Nick Bollinger revisits a Wilco classic on its 21st anniversary.
Alt-country, roots-rock… if there’s a band those terms were originally coined for, it was Wilco. Only they seemed to be wriggling out of those definitions before the label was even dry.
‘Misunderstood’ is the aptly-titled opening track from Being There, the second album Wilco ever made. Veering for six minutes between fragile piano balladry and white-hot guitar noise, it’s more alt than it is country, which could be said about most of the album.
Being There has just passed its 21st anniversary, and to mark the occasion it has been reissued - the original recording, plus a couple of live shows from the same period and many, many out-takes, turning what was a sprawling double album to begin with into a five-disc boxed set. It’s ironic, because at the time of the original release there were questions – both in and outside the band – about whether it was already too long.
Back then, Wilco were one of two new bands just emerging from the remnants of Uncle Tupelo, alt-country’s great lost hope. The other band, Son Volt, wound up sticking close to the Tupelo template: rustic rock with a punkish edge. Wilco, by contrast, threw it all wide open. I remember my initial impression of Being There was that it was like flicking through a rather hip record collection. There would be Sonic Youth, Big Star, and several copies of Exile On Main Street.
21 years on, none of it sounds especially radical. Wilco’s subsequent incarnations have been far more dramatic, taking them into krautrock, improv, sonic deconstruction and areas hardly suggested by Being There.

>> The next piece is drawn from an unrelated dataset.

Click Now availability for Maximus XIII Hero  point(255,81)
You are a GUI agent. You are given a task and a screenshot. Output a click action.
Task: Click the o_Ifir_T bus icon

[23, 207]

What was evident back then though, and is even more apparent now, is that the liberal adoption of styles was more than just trying on hats or a survey of all the possible bands Wilco could have been. It was intrinsic to what Jeff Tweedy was singing about. ‘I was saved by rock’n’roll/I was maimed by rock’n’roll’ he sings in ‘Misunderstood’.
It’s the great paradox of rock. This was the music he lived for and that, by the same token, was in danger of killing him. Tweedy had just become a father for the first time, and this had apparently brought about his serious re-evaluation of the music and the life that went with it; something that is reflected in the melancholy, caught-between-two-worlds feeling of songs like these.
Nostalgia is an over-used and often misused word, but there’s a genuine feeling of nostalgia in these songs, which might be because Tweedy believed at the time that he was saying goodbye to this music and everything it had meant to him; at the very least he was conceding that there might be other things in life more important. The paradox is that he’s singing as though the song, at that moment, is the most important thing in the world. As for the out-takes, any songs not previously heard tend to be solo sketches. There are some lovely ones though, like ‘Sun’s A Star’, which I’m surprised hasn’t surfaced on some subsequent Wilco or solo Tweedy project.
Wilco, of course, are still going, while the son for whom Tweedy once thought he might be giving up rock’n’roll is now a musician himself, and one of his regular collaborators. With Wilco, Tweedy has gone on to make more sophisticated and certainly less derivative music than you’ll find on Being There. But he might never make another album that captures so viscerally what music means to him.